There are people who wrote books that are important to me. Colin Fletcher was one of those people. This obituary is from The New York Times.
"Down to Gehenna,
Or up to the Throne,
He travels the fastest,
who travels alone."
- Rudyard Kipling
Colin Fletcher, 85, a Trailblazer of Modern Backpacking, Dies
Colin Fletcher, whose ornate prose and prosaic tips on subjects like choosing the right hiking boots helped start the modern backpacking movement, died June 12 in Monterey, Calif. He was 85.
Mr. Fletcher died as a result of complications of head injuries he sustained in 2001 when he was struck by a car while walking near his home in Carmel Valley, Calif., said Chip Rawlins, who helped Mr. Fletcher write the fourth edition of "The Complete Walker" (Alfred A. Knopf, 2002). Many wilderness enthusiasts consider the work to be the hiker's bible.
First published in 1968, the book has sold more than 500,000 copies and remains in print. So, too, have two of the seven other books that Mr. Fletcher offered as paeans to soul-restoring and solitary strolls through the hinterlands. Hiking, he wrote in "The Complete Walker III," is a "simple, delightful, intended-to-be-liberating-from-the-straight-line-coordinates-of-civilization pastime."
Effusive and prolific throughout his career, Mr. Fletcher finished his next best-known book, "The Man Who Walked Through Time," the same year that he published his original walker's guide. In it he recounts his 1963 journey within the rim of the Grand Canyon. He negotiated its steep trails, rock falls and river currents, which extend 200 miles on the map but encompass more than 400 zigzag miles on foot.
"I was hopelessly insignificant and helpless, a mere insect," Mr. Fletcher wrote of his first night in the canyon.
"I saw that by going down into that huge fissure in the face of the earth, deep into the space and the silence and the solitude, I might come as close as we can at present to moving back and down through the smooth and apparently impenetrable face of time."
Mr.
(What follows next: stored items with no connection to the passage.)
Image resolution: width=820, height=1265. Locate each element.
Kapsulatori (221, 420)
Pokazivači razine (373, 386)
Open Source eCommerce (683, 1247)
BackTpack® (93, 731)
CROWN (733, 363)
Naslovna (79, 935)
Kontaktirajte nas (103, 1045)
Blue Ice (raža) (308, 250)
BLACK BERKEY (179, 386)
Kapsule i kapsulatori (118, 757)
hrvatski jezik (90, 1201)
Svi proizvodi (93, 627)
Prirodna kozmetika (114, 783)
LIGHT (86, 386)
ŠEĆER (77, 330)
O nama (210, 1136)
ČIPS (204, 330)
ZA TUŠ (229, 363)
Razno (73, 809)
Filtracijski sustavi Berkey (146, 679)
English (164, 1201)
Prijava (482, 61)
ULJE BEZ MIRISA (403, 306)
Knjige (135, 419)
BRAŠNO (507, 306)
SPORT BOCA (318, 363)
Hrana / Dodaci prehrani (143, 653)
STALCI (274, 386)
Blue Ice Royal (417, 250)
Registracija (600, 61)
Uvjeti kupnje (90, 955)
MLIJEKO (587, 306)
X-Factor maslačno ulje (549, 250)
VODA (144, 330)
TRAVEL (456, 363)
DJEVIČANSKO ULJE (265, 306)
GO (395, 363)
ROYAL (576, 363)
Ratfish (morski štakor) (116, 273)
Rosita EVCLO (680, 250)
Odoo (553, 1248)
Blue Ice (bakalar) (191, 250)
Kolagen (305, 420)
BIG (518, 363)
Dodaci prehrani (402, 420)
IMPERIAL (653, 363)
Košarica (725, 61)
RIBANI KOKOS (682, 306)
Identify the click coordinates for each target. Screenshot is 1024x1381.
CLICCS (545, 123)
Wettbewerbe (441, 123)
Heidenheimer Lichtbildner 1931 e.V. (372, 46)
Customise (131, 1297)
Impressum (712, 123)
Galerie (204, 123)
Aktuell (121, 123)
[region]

Fletcher also offered practical advice: how to arrange campsites, cook meals and, most importantly, pack a knapsack. His main point, Mr. Rawlins said, was to "reduce the weight of virtually every item in one's outdoor inventory."
You are "carrying your house on your back," Mr. Fletcher wrote. Although "the best roof for your bedroom is the sky," a light tarp is better than a tent. Among his other suggestions: trim the handle of your aluminum pot and even that of your toothbrush.
"Colin was sort of the founding father of modern backpacking, the first person to write about going out for an extended period and being self-sufficient," said Annette McGivney, the Southwest editor of Backpacker Magazine.
"A lot of men were coming back from Vietnam," Ms. McGivney continued, "and looking for some alternative to the regular American life." Because people began following Mr. Fletcher's advice, "the book could be credited with starting the backpacking industry," which includes gear makers and her own magazine, she said.
Often, Mr. Fletcher flavored his advice. "Even if you're in the most remote desert, he said to pack some good wine and delicacies," Ms. McGivney recalled. "Claret was his favorite wine; his favorite delicacy was smoked oysters."
Mr. Fletcher was born in Cardiff, Wales, on March 14, 1922, the only child of Herbert and Margaret Williams Fletcher. After high school, he joined the Royal Marines and served during World War II. He went to Africa after the war and worked on a farm and as a road builder in Kenya and Rhodesia. Then, in the early 1950s, he went to western Canada to work as a prospector. In 1956, he moved to San Francisco, took a job as a janitor and began hiking in the hills north of the city.
Two years later, to contemplate whether he should marry his girlfriend, Mr. Fletcher took a long hike - from Mexico to Oregon. It inspired his first book, "The Thousand-Mile Summer" (Random House, 1964). The marriage lasted a few weeks.
In 1981, Mr. Fletcher published what he considered a reflection of himself, "The Man From the Cave" (Knopf). It chronicled how, after finding a trunk and sparse belongings abandoned by someone in a desert cave in Nevada, he spent years piecing together the life story of "Trunkman," who turned out to be one William Simmons.
Mr. Simmons, otherwise known as Chuckawalla Bill, was a Spanish-American War veteran, a prospector, a cook and a boozing, womanizing, cigarette-rolling, poker-playing yarn spinner.
Mr. Fletcher said he felt connected to Mr. Simmons: "We both valued solitude and silence and square, smoothed-off granite boulders."